ダイキン工業は、世界28カ国、90カ所以上の生産拠点で空調機器を生産している。同社は海外工場において、保全のリードタイムの増加や保全品質のバラつきなどの課題を抱えていた。設備ログや保全記録などのデータを蓄積しているものの、有効に活用できていなかったという。
そこで2025年4月、工場設備の故障を診断するAIエージェント(以下、設備故障診断AIエージェント)の実用化に向けた試験運用を、日立製作所の協力の下、業務用空調機器を生産する堺製作所臨海工場(大阪府堺市)において開始した(図1)。
図1:「設備故障診断AIエージェント」を使って設備故障の原因と対策を提示させる例(出典:ダイキン工業、日立製作所)拡大画像表示
タブレット端末を手にした保全技術者が、生産設備の点検過程でポンプやバルブなどの故障を発見すると、設備故障診断AIエージェントが原因と対策を保全技術者に提示する。事前検証では、10秒以内に90%以上の精度で故障の原因と対策を回答したという。

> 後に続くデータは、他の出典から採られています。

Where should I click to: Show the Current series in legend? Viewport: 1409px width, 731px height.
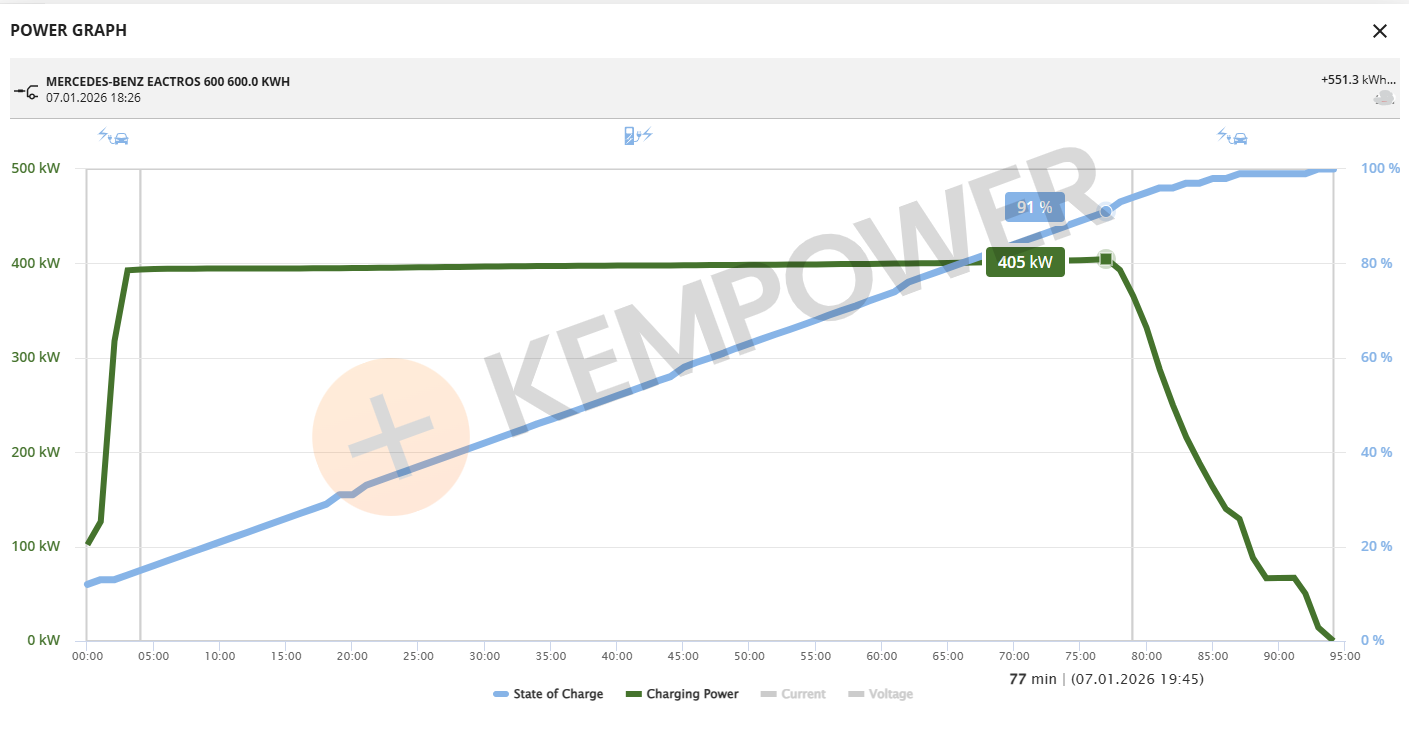803,694

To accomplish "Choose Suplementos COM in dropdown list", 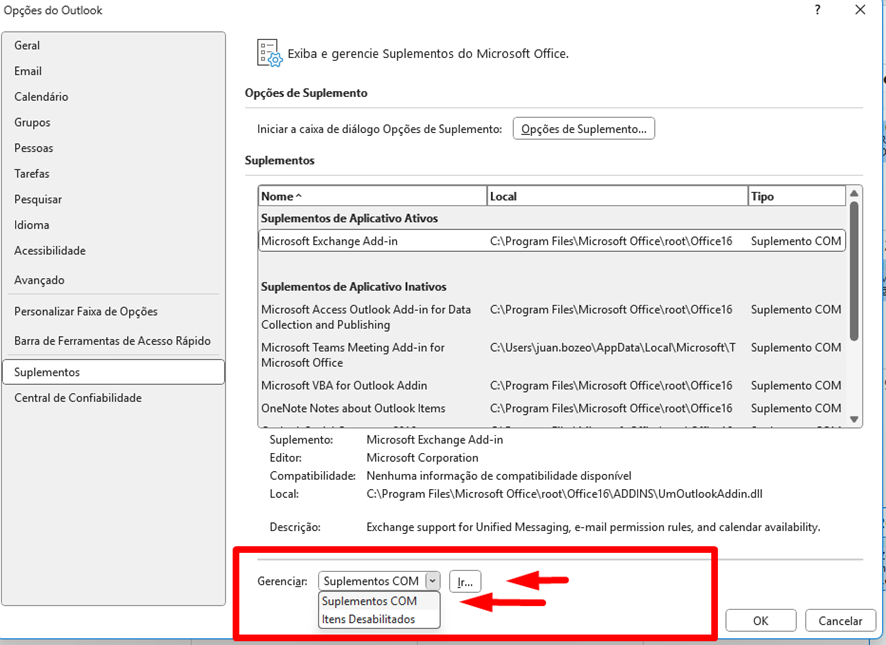I will point(370,602).
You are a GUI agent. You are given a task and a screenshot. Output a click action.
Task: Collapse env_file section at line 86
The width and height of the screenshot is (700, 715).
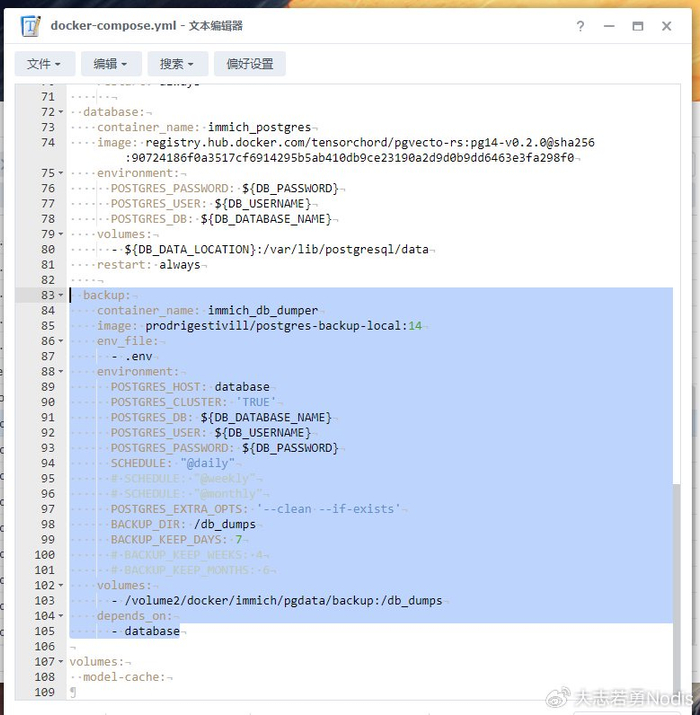61,342
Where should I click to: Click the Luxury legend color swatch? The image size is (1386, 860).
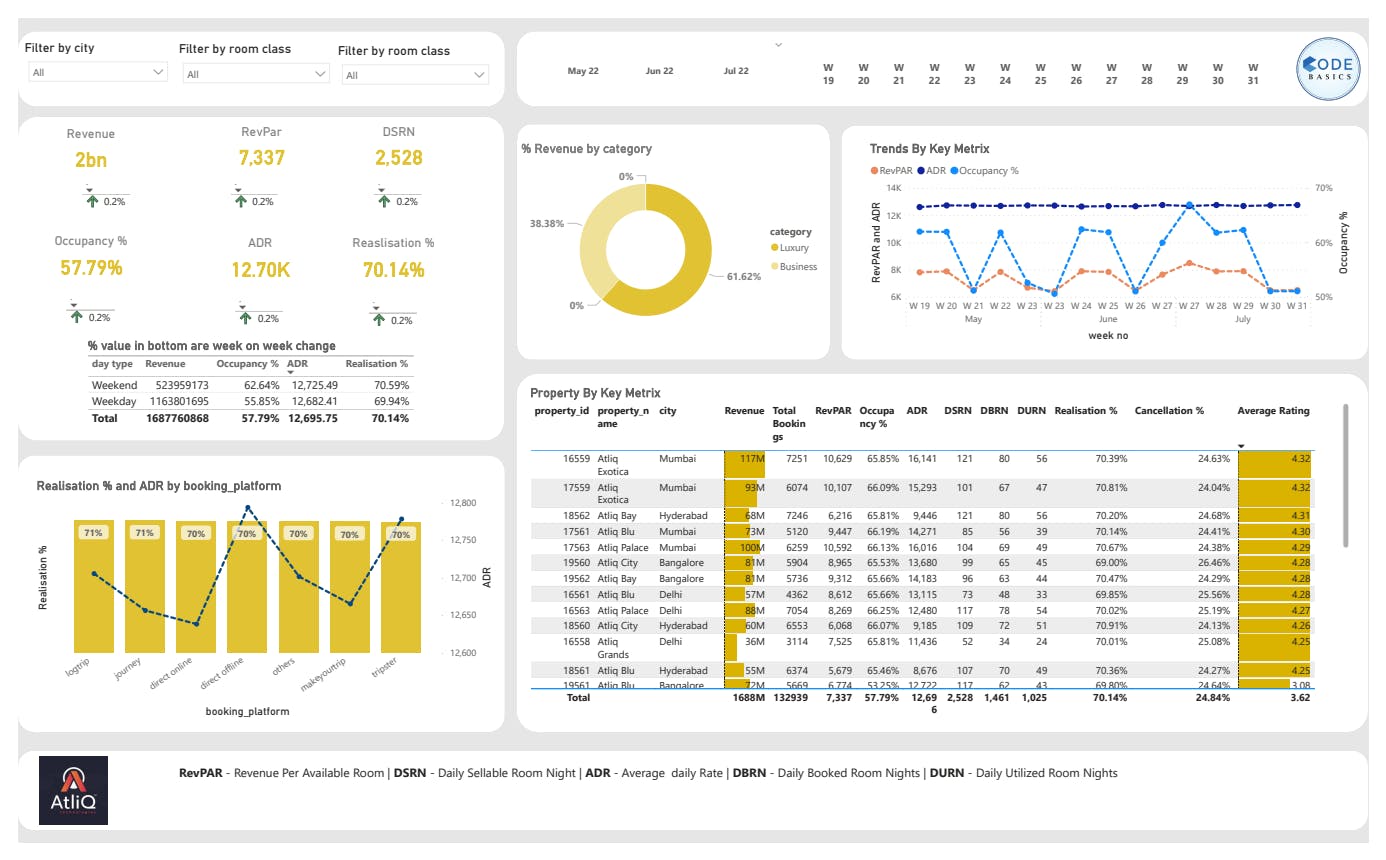tap(774, 248)
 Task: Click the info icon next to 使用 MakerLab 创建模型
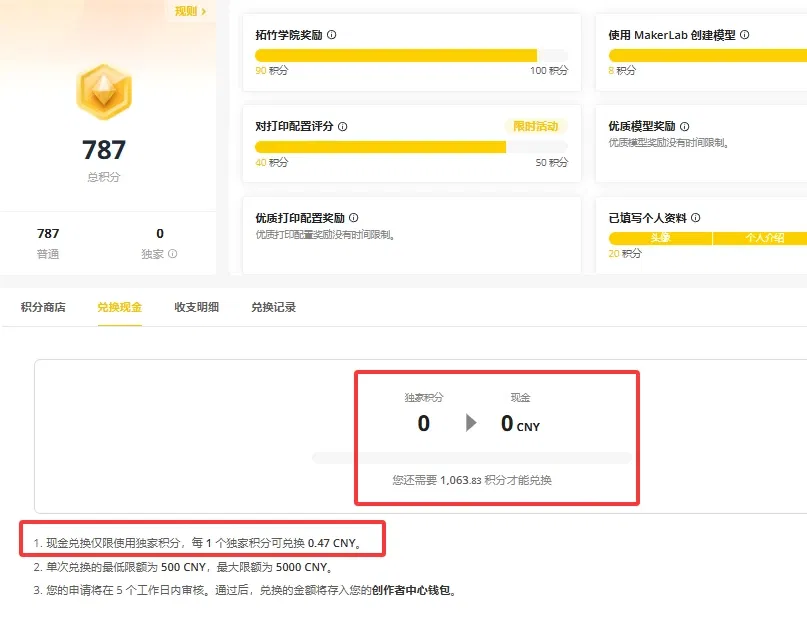tap(745, 35)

仕組みとして、生産設備などの工場設備の図面をナレッジグラフとして生成AIが読み取り可能な形に変換する。このナレッジグラフと保全記録などのOTデータ、さらに日立の設備故障原因分析プロセスを生成AIに学習させる。これらにより、一般的なレベルの保全技術者と同等以上の故障診断を実現する。
ダイキンは試験運用を2025年9月までに完了し、実用化する予定。国内外の生産拠点へと設備故障診断AIエージェントを展開することで、設備保全の暗黙知を組織の知として共有する。グローバルでの品質確保や技術伝承、フロントラインワーカーの生産性向上を目指すとしている。